Deux lois américaines du début des années 1990 interdisent en effet le financement d'une agence spécialisée des Nations unies qui accepte les Palestiniens en tant qu'Etat membre à part entière.

Il y a des «lignes rouges» à ne pas franchir, a averti mercredi le porte-parole du département d'Etat, Mme Victoria Nuland. «Nous sommes préoccupés quant à notre capacité à continuer à faire bénéficier l'Unesco du plein soutien américain».

Pour la directrice générale de l'Unesco Irina Bokova, un départ des Etats-Unis aurait «de graves conséquences».

«Il faudra couper des programmes, réajuster l'équilibre de notre budget. Mais ce n'est pas seulement un problème financier, c'est un problème qui concerne l'universalité de notre organisation», a-t-elle dit à l'AFP, en jugeant que c'est «dans l'intérêt des Etats-Unis» de rester à l'Unesco.

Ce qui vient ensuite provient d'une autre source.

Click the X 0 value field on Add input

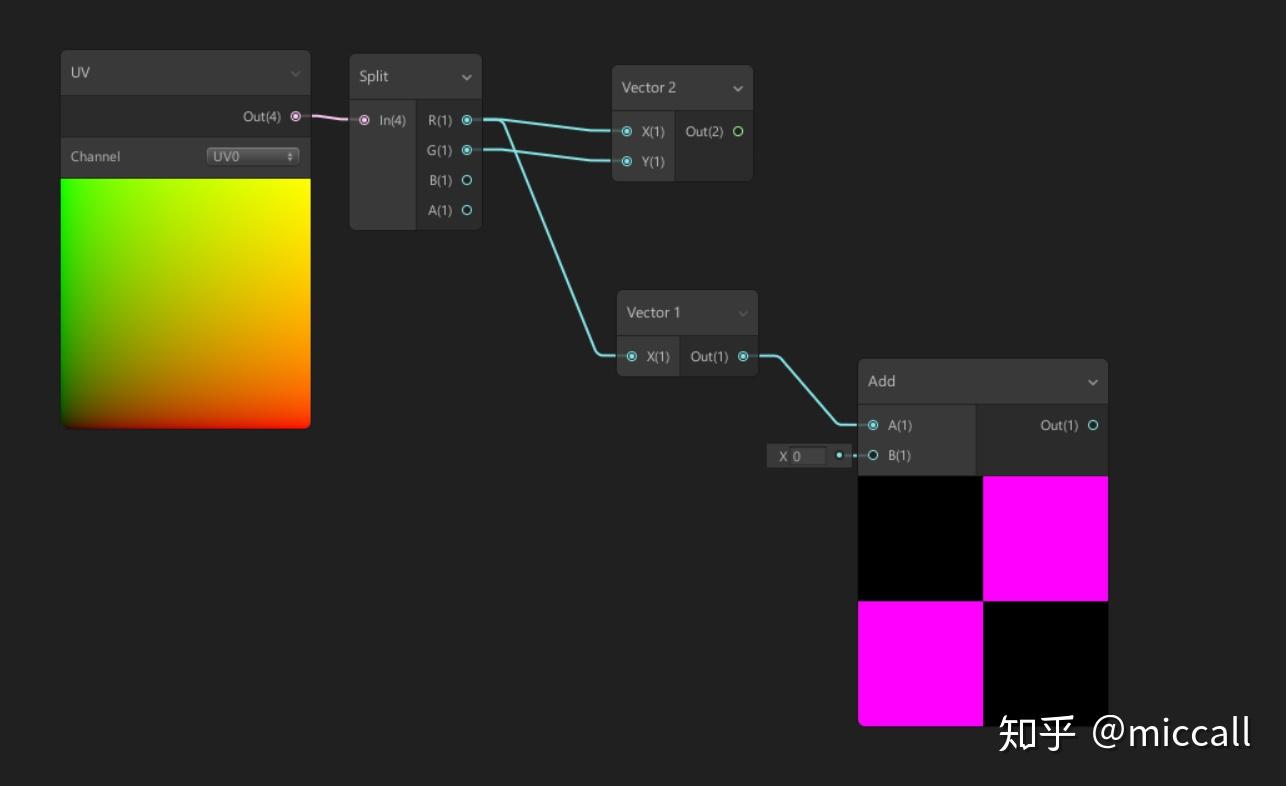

Les Européens voudraient convaincre les Palestiniens de se contenter d'adhérer dans l'immédiat à trois conventions de l'Unesco, dont celle du Patrimoine mondial, ce qui est possible pour un «Etat non membre».

Cela permettrait aux Palestiniens de déposer des demandes de reconnaissance au Patrimoine mondial, dont certaines pour des sites dans les territoires occupés par Israël. Ramallah a une vingtaine de dossiers à déposer, le premier concernant l'église de la Nativité à Bethléem.